If only we all had a big red SEO warning button that would stop us from these 5 common mistakes.
Credit: Thinkstock

Earlier, we wrote about how important it was that your business has a website that drives potential customers to your pages, and while we touched briefly on the importance of good SEO practices, we thought we’d venture a little further into the important marketing medium that is search engine optimization (SEO).


When writing copy for your website, it’s imperative to keep in mind the fact that you want to not only continue to create interesting content, but also that you want to use your text to drive traffic to your website. Here’s a list of five of the most common SEO mistakes websites make – remember to avoid them at all costs!

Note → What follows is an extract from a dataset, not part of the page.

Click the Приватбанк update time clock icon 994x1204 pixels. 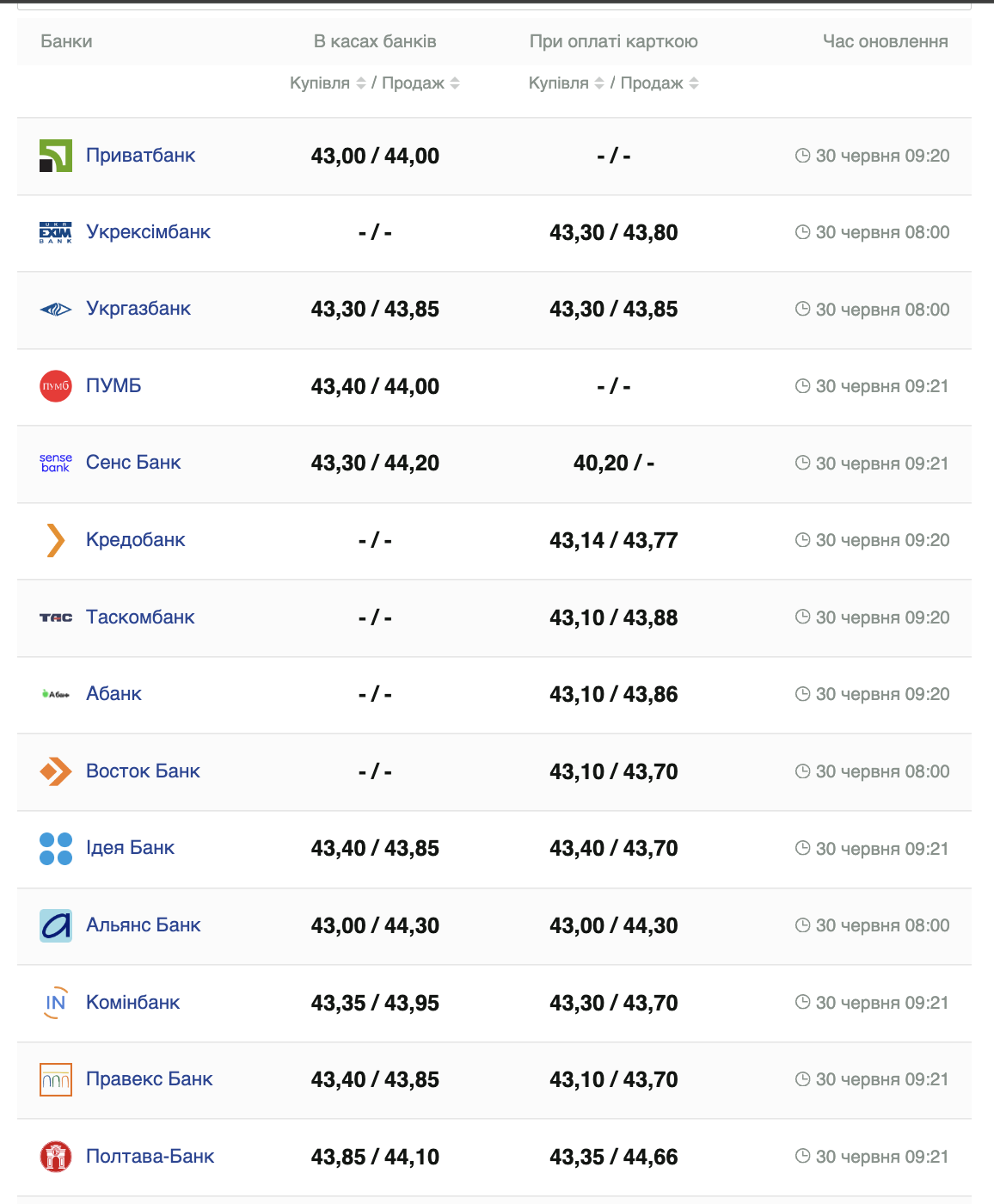coord(802,156)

1. Avoid duplicate content. 

Creating original content may seem like a lot of work, but it will help boost your Google search rankings. Too many times have we seen websites copy and pasting content from other publications (this can be anything from a Wikipedia quote to an online dictionary definition; no matter what the duplicate content is, Google will not be happy to see it replicated across varied indexes). Not only is this sometimes illegal, if information isn’t appropriately sourced and credited, but will knock you down instead of lifting you up. In severe cases, Google has been known to block websites entirely due to extensive or repeated cases of content copy-catting.   

On a smaller scale, keep in mind that the same rules should apply with regards to the content within your own website. Even if the text is relevant to two separate pages, or even two separate websites you manage, Google will always keep the end-user in mind, and does not like to see duplicate content. Why set yourself up to compete against your own writing?

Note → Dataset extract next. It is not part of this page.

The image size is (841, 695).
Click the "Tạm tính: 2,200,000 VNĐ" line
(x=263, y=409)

2. Avoid keyword stuffing.


Keyword stuffing refers to the practice of stuffing a website full of repeated, search-friendly words and phrases in an attempt to manipulate its ranking in Google’s results. (Like adding pizza to all of the pizza shop copy when you’re trying to sell pizza on your pizza website. Was that sentence engaging to read? Probably not. And it won’t help you sell pizza, either.)

While this may work in the short- term, the good people of Google will eventually pick up on it, and you will find your website falling rapidly down in search rankings. Not only this, but overstuffing your content with keywords doesn’t look great from a copy writing standpoint either, which can turn off the people who are being driven to your site, so it’s best not to try it.

3. Don’t skip keyword optimization.

When it comes to creating copy for your website, it is important to fill your pages with words that not only reflect what your business and products are about, but also what people would actually type into search engines.

Creating website copy that mimics the vocabulary of your customers may seem like a total no-brainer; however, many companies fall very short of doing this, attempting to rank for keywords that are completely unrelated to their business. For example, you don’t want to chase a broad and very popular keyword like “pizza” if you own a pie shop; you want to target phrases like “jalapeno pizza Detroit” or “best Detroit calzone” – your own specialties and niche phrases that your customers will search for. You need to aim to be as specific, targeted and simple as possible, while still creating read-worthy content.

4. Avoid omitting keywords in URLs.

You want your customer to take one look at your URL and know exactly what the page is about. (For example, www.johnsmithpizza.com or www.johnsmith.com/pizza if you own an Italian food shop and use “pizza” as one of your keywords. But you’ll probably want to avoid using a generic keyword like this – remember rule No. 3!) This is a simple SEO strategy that yields excellent results, yet one that many companies still overlook.

When it comes to e-commerce, instead of putting your product code in the URL, you can code it so that the name of the product itself is a part of the address.

5. Avoid using Flash without an HTML alternative.

While Flash graphics might be a visually appealing way to get your customers’ attention, search engines can’t read videos and images the same way that it analyzes text. Flash, generally, contains very little written content, and therefore makes a website very hard to rank by Google. If you have your heart set on having a Flash-driven website, it is recommended that you create back-end pages that are HTML compatible or find other discreet places within your URL to add text enrichment in order to pick up a Google ranking.